### GIVEN PROBLEM
Write out every line of the listing below exactly as it appears, keeping each line's characters, spacing, and order unchanged.
##########
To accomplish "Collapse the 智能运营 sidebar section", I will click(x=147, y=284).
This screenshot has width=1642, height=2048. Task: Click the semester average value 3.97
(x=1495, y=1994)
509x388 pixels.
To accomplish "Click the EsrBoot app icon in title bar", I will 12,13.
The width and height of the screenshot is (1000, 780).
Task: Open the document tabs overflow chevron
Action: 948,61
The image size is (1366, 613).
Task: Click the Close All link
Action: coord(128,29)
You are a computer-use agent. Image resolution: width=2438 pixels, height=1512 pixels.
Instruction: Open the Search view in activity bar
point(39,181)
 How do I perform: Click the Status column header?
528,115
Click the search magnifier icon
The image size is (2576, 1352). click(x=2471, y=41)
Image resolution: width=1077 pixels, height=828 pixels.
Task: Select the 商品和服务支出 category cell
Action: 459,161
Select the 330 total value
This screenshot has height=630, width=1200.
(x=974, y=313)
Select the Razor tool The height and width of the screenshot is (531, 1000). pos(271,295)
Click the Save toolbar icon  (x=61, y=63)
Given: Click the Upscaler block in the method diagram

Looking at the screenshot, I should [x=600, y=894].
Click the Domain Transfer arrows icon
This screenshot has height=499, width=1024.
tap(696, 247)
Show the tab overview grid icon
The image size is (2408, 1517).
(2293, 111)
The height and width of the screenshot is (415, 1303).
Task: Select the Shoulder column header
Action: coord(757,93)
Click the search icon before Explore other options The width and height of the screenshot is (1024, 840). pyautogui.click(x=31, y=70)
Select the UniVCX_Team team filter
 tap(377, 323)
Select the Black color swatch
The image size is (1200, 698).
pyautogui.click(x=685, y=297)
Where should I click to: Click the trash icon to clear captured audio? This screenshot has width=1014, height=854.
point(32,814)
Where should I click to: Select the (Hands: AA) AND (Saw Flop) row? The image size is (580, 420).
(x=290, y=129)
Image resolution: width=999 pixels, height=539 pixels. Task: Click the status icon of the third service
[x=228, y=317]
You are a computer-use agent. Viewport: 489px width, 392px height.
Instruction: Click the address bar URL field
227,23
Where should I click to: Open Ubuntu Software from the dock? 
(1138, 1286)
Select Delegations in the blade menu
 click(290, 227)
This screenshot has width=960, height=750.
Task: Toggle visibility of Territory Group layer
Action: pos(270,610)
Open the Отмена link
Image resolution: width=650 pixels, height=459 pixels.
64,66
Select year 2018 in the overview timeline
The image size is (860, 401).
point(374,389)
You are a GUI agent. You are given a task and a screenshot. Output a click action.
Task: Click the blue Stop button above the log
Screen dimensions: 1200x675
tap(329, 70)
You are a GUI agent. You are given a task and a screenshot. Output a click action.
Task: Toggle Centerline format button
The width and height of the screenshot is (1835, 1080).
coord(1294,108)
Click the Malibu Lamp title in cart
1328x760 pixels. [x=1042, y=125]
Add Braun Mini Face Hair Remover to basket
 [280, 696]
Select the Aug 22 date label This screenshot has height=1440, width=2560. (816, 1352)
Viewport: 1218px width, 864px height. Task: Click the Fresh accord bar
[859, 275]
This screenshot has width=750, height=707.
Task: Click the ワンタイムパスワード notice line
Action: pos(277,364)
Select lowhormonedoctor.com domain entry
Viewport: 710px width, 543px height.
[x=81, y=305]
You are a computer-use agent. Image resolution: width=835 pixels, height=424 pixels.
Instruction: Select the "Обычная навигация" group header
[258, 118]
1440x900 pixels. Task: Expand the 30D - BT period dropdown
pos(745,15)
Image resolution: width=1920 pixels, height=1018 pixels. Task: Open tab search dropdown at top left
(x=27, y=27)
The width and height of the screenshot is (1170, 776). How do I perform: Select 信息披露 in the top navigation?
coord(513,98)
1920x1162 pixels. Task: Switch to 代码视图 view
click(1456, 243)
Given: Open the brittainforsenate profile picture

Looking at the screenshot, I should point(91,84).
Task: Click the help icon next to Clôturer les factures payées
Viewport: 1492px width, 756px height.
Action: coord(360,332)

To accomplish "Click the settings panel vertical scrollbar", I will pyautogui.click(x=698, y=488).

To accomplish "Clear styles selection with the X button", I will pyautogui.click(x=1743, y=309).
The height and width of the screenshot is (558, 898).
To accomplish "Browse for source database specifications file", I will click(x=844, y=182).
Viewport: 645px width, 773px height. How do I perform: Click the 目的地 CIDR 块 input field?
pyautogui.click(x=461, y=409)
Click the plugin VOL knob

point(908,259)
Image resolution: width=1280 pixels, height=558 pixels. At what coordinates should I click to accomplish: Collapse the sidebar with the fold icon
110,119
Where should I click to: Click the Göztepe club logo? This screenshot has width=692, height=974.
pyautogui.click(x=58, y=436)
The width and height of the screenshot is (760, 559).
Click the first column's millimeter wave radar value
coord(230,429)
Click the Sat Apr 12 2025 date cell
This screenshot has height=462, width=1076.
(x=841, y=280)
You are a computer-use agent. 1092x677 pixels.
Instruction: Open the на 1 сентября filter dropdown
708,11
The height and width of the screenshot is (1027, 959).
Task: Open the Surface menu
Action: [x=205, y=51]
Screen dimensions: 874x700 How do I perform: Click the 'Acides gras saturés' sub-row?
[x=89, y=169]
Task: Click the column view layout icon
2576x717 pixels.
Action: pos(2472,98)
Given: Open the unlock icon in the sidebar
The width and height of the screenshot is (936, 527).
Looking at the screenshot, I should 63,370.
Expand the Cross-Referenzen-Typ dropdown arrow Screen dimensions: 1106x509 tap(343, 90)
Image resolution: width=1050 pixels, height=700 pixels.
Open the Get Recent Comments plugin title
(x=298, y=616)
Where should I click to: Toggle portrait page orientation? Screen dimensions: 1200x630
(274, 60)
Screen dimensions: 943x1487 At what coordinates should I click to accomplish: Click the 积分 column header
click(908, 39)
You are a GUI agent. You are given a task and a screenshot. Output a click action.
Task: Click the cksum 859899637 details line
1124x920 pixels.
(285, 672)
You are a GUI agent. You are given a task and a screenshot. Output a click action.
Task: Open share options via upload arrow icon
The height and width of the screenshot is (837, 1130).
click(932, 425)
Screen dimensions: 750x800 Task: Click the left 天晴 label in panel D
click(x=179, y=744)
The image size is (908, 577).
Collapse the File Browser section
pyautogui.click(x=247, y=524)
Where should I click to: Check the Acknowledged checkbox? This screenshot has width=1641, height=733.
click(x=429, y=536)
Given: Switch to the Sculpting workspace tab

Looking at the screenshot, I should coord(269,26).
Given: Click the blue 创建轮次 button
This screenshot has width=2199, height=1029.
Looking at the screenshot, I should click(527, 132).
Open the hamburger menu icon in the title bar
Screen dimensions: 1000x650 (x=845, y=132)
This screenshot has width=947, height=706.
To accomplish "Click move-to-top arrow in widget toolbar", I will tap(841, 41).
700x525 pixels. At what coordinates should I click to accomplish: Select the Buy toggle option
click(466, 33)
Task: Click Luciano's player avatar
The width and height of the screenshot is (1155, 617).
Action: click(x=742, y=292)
##########
### ANSWER TO THIS PROBLEM
To accomplish "Collapse the 智能运营 sidebar section", I will click(x=147, y=284).
This screenshot has width=1642, height=2048. Task: Click the semester average value 3.97
(x=1495, y=1994)
509x388 pixels.
To accomplish "Click the EsrBoot app icon in title bar", I will 12,13.
The width and height of the screenshot is (1000, 780).
Task: Open the document tabs overflow chevron
Action: 948,61
The image size is (1366, 613).
Task: Click the Close All link
Action: coord(128,29)
You are a computer-use agent. Image resolution: width=2438 pixels, height=1512 pixels.
Instruction: Open the Search view in activity bar
point(39,181)
 How do I perform: Click the Status column header?
528,115
Click the search magnifier icon
The image size is (2576, 1352). click(x=2471, y=41)
Image resolution: width=1077 pixels, height=828 pixels.
Task: Select the 商品和服务支出 category cell
Action: 459,161
Select the 330 total value
This screenshot has height=630, width=1200.
(x=974, y=313)
Select the Razor tool The height and width of the screenshot is (531, 1000). pos(271,295)
Click the Save toolbar icon  (x=61, y=63)
Given: Click the Upscaler block in the method diagram

Looking at the screenshot, I should [x=600, y=894].
Click the Domain Transfer arrows icon
This screenshot has height=499, width=1024.
tap(696, 247)
Show the tab overview grid icon
The image size is (2408, 1517).
(2293, 111)
The height and width of the screenshot is (415, 1303).
Task: Select the Shoulder column header
Action: coord(757,93)
Click the search icon before Explore other options The width and height of the screenshot is (1024, 840). pyautogui.click(x=31, y=70)
Select the UniVCX_Team team filter
 tap(377, 323)
Select the Black color swatch
The image size is (1200, 698).
pyautogui.click(x=685, y=297)
Where should I click to: Click the trash icon to clear captured audio? This screenshot has width=1014, height=854.
point(32,814)
Where should I click to: Select the (Hands: AA) AND (Saw Flop) row? The image size is (580, 420).
(x=290, y=129)
Image resolution: width=999 pixels, height=539 pixels. Task: Click the status icon of the third service
[x=228, y=317]
You are a computer-use agent. Viewport: 489px width, 392px height.
Instruction: Click the address bar URL field
227,23
Where should I click to: Open Ubuntu Software from the dock? 
(1138, 1286)
Select Delegations in the blade menu
 click(290, 227)
This screenshot has width=960, height=750.
Task: Toggle visibility of Territory Group layer
Action: pos(270,610)
Open the Отмена link
Image resolution: width=650 pixels, height=459 pixels.
64,66
Select year 2018 in the overview timeline
The image size is (860, 401).
point(374,389)
You are a GUI agent. You are given a task and a screenshot. Output a click action.
Task: Click the blue Stop button above the log
Screen dimensions: 1200x675
tap(329, 70)
You are a GUI agent. You are given a task and a screenshot. Output a click action.
Task: Toggle Centerline format button
The width and height of the screenshot is (1835, 1080).
coord(1294,108)
Click the Malibu Lamp title in cart
1328x760 pixels. [x=1042, y=125]
Add Braun Mini Face Hair Remover to basket
 [280, 696]
Select the Aug 22 date label This screenshot has height=1440, width=2560. (816, 1352)
Viewport: 1218px width, 864px height. Task: Click the Fresh accord bar
[859, 275]
This screenshot has width=750, height=707.
Task: Click the ワンタイムパスワード notice line
Action: pos(277,364)
Select lowhormonedoctor.com domain entry
Viewport: 710px width, 543px height.
[x=81, y=305]
You are a computer-use agent. Image resolution: width=835 pixels, height=424 pixels.
Instruction: Select the "Обычная навигация" group header
[258, 118]
1440x900 pixels. Task: Expand the 30D - BT period dropdown
pos(745,15)
Image resolution: width=1920 pixels, height=1018 pixels. Task: Open tab search dropdown at top left
(x=27, y=27)
The width and height of the screenshot is (1170, 776). How do I perform: Select 信息披露 in the top navigation?
coord(513,98)
1920x1162 pixels. Task: Switch to 代码视图 view
click(1456, 243)
Given: Open the brittainforsenate profile picture

Looking at the screenshot, I should point(91,84).
Task: Click the help icon next to Clôturer les factures payées
Viewport: 1492px width, 756px height.
Action: coord(360,332)

To accomplish "Click the settings panel vertical scrollbar", I will pyautogui.click(x=698, y=488).

To accomplish "Clear styles selection with the X button", I will pyautogui.click(x=1743, y=309).
The height and width of the screenshot is (558, 898).
To accomplish "Browse for source database specifications file", I will click(x=844, y=182).
Viewport: 645px width, 773px height. How do I perform: Click the 目的地 CIDR 块 input field?
pyautogui.click(x=461, y=409)
Click the plugin VOL knob

point(908,259)
Image resolution: width=1280 pixels, height=558 pixels. At what coordinates should I click to accomplish: Collapse the sidebar with the fold icon
110,119
Where should I click to: Click the Göztepe club logo? This screenshot has width=692, height=974.
pyautogui.click(x=58, y=436)
The width and height of the screenshot is (760, 559).
Click the first column's millimeter wave radar value
coord(230,429)
Click the Sat Apr 12 2025 date cell
This screenshot has height=462, width=1076.
(x=841, y=280)
You are a computer-use agent. 1092x677 pixels.
Instruction: Open the на 1 сентября filter dropdown
708,11
The height and width of the screenshot is (1027, 959).
Task: Open the Surface menu
Action: [x=205, y=51]
Screen dimensions: 874x700 How do I perform: Click the 'Acides gras saturés' sub-row?
[x=89, y=169]
Task: Click the column view layout icon
2576x717 pixels.
Action: pos(2472,98)
Given: Open the unlock icon in the sidebar
The width and height of the screenshot is (936, 527).
Looking at the screenshot, I should 63,370.
Expand the Cross-Referenzen-Typ dropdown arrow Screen dimensions: 1106x509 tap(343, 90)
Image resolution: width=1050 pixels, height=700 pixels.
Open the Get Recent Comments plugin title
(x=298, y=616)
Where should I click to: Toggle portrait page orientation? Screen dimensions: 1200x630
(274, 60)
Screen dimensions: 943x1487 At what coordinates should I click to accomplish: Click the 积分 column header
click(908, 39)
You are a GUI agent. You are given a task and a screenshot. Output a click action.
Task: Click the cksum 859899637 details line
1124x920 pixels.
(285, 672)
You are a GUI agent. You are given a task and a screenshot. Output a click action.
Task: Open share options via upload arrow icon
The height and width of the screenshot is (837, 1130).
click(932, 425)
Screen dimensions: 750x800 Task: Click the left 天晴 label in panel D
click(x=179, y=744)
The image size is (908, 577).
Collapse the File Browser section
pyautogui.click(x=247, y=524)
Where should I click to: Check the Acknowledged checkbox? This screenshot has width=1641, height=733.
click(x=429, y=536)
Given: Switch to the Sculpting workspace tab

Looking at the screenshot, I should coord(269,26).
Given: Click the blue 创建轮次 button
This screenshot has width=2199, height=1029.
Looking at the screenshot, I should click(527, 132).
Open the hamburger menu icon in the title bar
Screen dimensions: 1000x650 (x=845, y=132)
This screenshot has width=947, height=706.
To accomplish "Click move-to-top arrow in widget toolbar", I will tap(841, 41).
700x525 pixels. At what coordinates should I click to accomplish: Select the Buy toggle option
click(466, 33)
Task: Click Luciano's player avatar
The width and height of the screenshot is (1155, 617).
Action: click(x=742, y=292)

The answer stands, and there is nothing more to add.